* BEGIN INPUT MATERIAL *
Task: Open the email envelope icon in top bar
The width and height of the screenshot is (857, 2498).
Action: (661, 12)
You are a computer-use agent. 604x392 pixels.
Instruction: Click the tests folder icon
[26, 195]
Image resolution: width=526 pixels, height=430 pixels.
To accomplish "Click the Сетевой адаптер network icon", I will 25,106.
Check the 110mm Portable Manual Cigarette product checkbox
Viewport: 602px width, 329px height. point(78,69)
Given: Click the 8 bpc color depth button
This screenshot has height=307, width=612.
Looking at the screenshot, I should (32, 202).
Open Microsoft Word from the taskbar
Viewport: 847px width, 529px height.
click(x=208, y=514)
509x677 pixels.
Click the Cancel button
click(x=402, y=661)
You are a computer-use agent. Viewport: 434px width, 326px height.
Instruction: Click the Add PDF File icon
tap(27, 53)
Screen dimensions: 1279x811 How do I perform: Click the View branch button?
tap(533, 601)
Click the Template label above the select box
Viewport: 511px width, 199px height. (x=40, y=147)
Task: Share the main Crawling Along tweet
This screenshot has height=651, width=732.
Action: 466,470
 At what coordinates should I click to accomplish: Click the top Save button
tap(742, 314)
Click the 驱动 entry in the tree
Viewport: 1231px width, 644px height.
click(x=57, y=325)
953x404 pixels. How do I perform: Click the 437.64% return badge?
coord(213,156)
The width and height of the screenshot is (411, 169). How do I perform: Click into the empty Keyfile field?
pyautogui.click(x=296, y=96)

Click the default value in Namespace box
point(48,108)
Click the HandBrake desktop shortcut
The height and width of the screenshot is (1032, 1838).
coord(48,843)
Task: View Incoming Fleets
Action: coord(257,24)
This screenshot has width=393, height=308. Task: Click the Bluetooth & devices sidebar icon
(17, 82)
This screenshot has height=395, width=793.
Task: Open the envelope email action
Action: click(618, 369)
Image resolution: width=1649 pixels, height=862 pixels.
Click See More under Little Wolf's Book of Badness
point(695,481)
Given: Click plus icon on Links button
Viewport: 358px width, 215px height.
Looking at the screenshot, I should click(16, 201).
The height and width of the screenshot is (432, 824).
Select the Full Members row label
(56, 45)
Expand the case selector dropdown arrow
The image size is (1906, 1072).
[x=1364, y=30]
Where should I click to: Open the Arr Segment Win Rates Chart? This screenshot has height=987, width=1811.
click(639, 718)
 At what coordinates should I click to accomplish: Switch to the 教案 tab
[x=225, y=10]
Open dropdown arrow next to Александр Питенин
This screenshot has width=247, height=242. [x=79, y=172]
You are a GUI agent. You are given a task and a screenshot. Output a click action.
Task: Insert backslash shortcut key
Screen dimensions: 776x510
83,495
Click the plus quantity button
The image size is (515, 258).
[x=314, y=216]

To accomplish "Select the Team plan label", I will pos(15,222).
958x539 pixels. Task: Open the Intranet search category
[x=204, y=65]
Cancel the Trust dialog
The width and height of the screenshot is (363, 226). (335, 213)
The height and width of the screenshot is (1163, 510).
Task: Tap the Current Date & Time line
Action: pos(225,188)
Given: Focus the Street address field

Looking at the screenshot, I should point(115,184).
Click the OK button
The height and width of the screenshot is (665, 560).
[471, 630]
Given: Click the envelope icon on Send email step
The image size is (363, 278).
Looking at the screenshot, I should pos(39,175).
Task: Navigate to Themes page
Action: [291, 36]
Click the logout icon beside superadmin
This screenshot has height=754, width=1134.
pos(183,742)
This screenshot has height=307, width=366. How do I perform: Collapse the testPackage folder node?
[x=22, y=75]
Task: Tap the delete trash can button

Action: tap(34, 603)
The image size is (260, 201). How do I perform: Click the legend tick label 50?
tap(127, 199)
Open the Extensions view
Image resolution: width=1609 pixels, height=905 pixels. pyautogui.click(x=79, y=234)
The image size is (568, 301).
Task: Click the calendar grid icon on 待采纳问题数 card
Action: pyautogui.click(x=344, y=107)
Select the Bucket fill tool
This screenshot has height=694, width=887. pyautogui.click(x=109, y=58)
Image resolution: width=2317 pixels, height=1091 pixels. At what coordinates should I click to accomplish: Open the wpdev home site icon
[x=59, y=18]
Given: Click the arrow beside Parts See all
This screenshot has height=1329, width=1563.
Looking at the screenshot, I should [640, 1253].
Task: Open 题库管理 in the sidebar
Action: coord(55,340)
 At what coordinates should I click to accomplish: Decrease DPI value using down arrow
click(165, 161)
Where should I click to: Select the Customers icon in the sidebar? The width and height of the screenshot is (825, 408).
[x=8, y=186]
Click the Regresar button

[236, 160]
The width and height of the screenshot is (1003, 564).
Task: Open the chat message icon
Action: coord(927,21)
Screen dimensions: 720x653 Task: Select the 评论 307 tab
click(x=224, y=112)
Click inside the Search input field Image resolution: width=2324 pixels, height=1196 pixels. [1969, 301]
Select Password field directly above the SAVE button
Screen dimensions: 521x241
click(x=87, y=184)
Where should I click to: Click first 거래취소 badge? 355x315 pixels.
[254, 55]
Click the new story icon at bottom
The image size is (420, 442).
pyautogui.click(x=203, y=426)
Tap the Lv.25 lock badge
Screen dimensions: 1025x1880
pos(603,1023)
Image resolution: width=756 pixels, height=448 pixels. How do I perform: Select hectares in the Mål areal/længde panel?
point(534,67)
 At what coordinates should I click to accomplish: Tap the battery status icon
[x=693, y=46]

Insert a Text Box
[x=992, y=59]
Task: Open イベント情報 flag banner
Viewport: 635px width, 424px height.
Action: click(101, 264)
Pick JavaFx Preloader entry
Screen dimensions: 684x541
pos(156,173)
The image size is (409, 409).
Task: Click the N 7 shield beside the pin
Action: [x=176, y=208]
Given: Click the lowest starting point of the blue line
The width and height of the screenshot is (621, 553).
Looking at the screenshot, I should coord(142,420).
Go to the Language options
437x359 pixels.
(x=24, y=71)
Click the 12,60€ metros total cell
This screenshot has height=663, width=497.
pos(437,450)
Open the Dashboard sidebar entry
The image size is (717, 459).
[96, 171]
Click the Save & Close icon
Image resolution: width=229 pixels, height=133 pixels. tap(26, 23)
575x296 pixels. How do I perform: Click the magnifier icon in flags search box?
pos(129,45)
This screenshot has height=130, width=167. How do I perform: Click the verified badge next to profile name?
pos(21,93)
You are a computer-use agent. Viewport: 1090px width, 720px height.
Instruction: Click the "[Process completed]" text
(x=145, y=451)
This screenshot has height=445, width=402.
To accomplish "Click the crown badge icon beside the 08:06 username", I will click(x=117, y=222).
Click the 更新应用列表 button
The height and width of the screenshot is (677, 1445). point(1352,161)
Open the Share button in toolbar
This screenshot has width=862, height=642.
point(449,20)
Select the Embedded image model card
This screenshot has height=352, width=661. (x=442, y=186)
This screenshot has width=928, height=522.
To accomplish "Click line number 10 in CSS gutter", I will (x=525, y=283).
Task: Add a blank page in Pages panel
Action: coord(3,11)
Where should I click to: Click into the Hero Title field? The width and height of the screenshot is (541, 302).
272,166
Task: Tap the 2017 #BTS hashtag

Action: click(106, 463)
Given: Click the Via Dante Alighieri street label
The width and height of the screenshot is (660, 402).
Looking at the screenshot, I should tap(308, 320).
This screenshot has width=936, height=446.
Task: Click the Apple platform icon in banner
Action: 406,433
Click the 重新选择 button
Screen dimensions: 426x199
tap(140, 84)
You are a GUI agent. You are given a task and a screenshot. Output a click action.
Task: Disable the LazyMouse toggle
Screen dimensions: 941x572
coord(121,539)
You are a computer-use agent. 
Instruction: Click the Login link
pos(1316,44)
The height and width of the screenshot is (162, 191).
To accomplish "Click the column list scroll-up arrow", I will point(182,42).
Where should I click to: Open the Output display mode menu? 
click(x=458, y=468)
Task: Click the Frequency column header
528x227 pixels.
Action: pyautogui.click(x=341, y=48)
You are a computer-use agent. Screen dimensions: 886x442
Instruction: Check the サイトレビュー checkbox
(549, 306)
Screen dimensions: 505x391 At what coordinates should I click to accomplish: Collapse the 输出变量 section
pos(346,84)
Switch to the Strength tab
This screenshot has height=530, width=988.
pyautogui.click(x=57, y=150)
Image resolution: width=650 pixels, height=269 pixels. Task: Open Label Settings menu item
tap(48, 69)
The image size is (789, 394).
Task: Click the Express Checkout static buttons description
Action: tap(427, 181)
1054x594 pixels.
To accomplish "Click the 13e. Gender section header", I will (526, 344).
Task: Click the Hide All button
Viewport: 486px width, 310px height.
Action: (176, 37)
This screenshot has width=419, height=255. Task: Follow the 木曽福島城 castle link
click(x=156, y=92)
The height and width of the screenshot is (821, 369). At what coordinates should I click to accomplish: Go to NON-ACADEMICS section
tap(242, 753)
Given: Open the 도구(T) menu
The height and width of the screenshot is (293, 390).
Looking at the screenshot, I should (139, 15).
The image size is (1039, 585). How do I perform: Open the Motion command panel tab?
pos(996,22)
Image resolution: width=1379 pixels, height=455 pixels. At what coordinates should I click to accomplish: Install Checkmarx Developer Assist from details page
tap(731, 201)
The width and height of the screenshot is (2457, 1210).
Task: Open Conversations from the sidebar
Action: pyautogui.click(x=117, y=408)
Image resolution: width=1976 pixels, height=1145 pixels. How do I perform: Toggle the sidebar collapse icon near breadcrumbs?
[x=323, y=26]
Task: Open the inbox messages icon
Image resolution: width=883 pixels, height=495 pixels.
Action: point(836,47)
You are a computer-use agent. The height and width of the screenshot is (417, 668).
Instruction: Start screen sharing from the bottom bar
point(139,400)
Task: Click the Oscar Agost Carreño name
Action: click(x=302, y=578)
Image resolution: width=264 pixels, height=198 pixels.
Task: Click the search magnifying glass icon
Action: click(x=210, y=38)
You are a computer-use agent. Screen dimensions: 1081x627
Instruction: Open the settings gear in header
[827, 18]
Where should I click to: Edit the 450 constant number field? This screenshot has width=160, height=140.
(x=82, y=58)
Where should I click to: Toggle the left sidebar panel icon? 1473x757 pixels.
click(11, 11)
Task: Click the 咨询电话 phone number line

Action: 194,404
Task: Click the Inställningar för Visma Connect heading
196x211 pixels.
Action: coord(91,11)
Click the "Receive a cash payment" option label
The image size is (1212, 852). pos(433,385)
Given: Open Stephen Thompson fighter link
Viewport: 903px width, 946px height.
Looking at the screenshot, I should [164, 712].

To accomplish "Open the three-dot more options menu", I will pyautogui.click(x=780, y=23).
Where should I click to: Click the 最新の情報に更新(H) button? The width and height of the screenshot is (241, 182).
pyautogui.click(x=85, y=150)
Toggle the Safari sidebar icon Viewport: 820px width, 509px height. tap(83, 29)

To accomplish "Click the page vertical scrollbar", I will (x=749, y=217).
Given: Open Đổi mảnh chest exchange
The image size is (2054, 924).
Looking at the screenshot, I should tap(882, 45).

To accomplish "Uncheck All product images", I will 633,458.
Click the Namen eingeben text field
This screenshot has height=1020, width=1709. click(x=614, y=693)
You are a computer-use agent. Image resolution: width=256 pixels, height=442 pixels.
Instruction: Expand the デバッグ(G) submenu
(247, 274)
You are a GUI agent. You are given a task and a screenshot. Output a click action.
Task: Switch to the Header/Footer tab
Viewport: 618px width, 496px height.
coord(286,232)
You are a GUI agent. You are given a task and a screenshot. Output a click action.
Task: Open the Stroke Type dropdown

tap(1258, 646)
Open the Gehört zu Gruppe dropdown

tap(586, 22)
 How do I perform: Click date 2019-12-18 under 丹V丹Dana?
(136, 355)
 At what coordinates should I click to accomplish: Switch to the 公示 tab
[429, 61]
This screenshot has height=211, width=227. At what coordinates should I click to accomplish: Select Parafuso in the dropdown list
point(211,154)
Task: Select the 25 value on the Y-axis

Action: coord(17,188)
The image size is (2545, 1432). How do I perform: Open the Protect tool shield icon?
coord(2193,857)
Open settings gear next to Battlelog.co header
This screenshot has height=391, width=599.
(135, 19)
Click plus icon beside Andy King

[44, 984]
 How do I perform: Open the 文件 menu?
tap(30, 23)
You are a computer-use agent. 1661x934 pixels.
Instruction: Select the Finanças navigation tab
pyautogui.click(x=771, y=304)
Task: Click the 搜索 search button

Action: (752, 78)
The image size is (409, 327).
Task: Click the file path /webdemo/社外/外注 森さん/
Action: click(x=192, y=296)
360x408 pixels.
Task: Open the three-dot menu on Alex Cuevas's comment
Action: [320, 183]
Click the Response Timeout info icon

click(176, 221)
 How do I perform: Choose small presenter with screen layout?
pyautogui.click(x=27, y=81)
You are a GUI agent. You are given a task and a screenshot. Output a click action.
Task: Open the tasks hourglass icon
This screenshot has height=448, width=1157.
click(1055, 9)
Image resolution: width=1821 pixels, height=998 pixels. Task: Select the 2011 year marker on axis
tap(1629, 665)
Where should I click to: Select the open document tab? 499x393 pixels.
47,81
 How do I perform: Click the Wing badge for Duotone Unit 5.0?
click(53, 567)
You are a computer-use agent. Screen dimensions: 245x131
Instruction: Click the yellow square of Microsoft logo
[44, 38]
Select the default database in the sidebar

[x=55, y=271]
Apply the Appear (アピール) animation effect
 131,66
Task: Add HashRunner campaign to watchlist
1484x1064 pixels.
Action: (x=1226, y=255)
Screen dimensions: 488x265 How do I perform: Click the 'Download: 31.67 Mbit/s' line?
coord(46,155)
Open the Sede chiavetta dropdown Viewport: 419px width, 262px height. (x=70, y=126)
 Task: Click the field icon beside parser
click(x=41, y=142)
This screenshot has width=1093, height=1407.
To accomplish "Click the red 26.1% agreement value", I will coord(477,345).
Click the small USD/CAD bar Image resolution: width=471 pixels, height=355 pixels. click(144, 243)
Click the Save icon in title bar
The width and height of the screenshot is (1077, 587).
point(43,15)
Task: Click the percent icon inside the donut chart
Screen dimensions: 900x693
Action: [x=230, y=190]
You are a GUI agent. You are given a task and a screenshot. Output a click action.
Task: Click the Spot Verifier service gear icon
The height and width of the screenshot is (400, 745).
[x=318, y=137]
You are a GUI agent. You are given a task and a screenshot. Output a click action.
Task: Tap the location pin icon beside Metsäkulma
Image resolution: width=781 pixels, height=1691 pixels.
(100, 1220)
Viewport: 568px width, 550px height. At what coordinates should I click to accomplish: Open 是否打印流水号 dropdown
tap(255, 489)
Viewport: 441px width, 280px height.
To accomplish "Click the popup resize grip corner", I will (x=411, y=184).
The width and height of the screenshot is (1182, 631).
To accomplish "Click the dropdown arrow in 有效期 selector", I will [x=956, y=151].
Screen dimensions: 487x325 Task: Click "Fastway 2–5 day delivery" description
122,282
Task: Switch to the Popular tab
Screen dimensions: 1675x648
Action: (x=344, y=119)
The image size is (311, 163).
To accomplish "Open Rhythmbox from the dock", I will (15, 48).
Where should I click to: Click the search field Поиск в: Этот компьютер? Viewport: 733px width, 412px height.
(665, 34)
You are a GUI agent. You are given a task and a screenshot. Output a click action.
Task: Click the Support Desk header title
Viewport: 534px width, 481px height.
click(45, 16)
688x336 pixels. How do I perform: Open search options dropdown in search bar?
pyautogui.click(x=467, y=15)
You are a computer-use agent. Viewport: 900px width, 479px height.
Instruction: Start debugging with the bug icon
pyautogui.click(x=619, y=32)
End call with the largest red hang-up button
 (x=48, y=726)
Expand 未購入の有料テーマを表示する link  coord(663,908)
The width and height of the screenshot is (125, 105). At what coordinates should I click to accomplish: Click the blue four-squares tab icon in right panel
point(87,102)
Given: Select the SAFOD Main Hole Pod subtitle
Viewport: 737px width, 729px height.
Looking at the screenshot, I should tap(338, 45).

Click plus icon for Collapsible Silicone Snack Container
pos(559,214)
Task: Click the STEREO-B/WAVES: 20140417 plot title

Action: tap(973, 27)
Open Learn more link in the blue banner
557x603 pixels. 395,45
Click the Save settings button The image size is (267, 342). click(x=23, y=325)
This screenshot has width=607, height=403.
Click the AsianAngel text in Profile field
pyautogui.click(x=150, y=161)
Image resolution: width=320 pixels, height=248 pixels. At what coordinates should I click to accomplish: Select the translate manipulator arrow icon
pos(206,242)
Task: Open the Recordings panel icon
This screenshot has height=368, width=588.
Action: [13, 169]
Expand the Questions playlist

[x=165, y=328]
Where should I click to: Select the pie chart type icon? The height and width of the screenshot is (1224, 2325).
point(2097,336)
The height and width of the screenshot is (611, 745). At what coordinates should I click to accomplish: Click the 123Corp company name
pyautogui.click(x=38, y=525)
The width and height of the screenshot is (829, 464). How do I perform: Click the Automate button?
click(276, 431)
* END INPUT MATERIAL *
GIVEN INSTRUCTION –
Can you repeat the data from the line containing "to the 教案 tab" through the line containing "[x=204, y=65]", substituting "Launch" for every "Open" and leaving everything else unchanged?

OUTPUT BELOW –
 At what coordinates should I click to accomplish: Switch to the 教案 tab
[x=225, y=10]
Launch dropdown arrow next to Александр Питенин
This screenshot has width=247, height=242. [x=79, y=172]
You are a GUI agent. You are given a task and a screenshot. Output a click action.
Task: Insert backslash shortcut key
Screen dimensions: 776x510
83,495
Click the plus quantity button
The image size is (515, 258).
[x=314, y=216]

To accomplish "Select the Team plan label", I will pos(15,222).
958x539 pixels. Task: Launch the Intranet search category
[x=204, y=65]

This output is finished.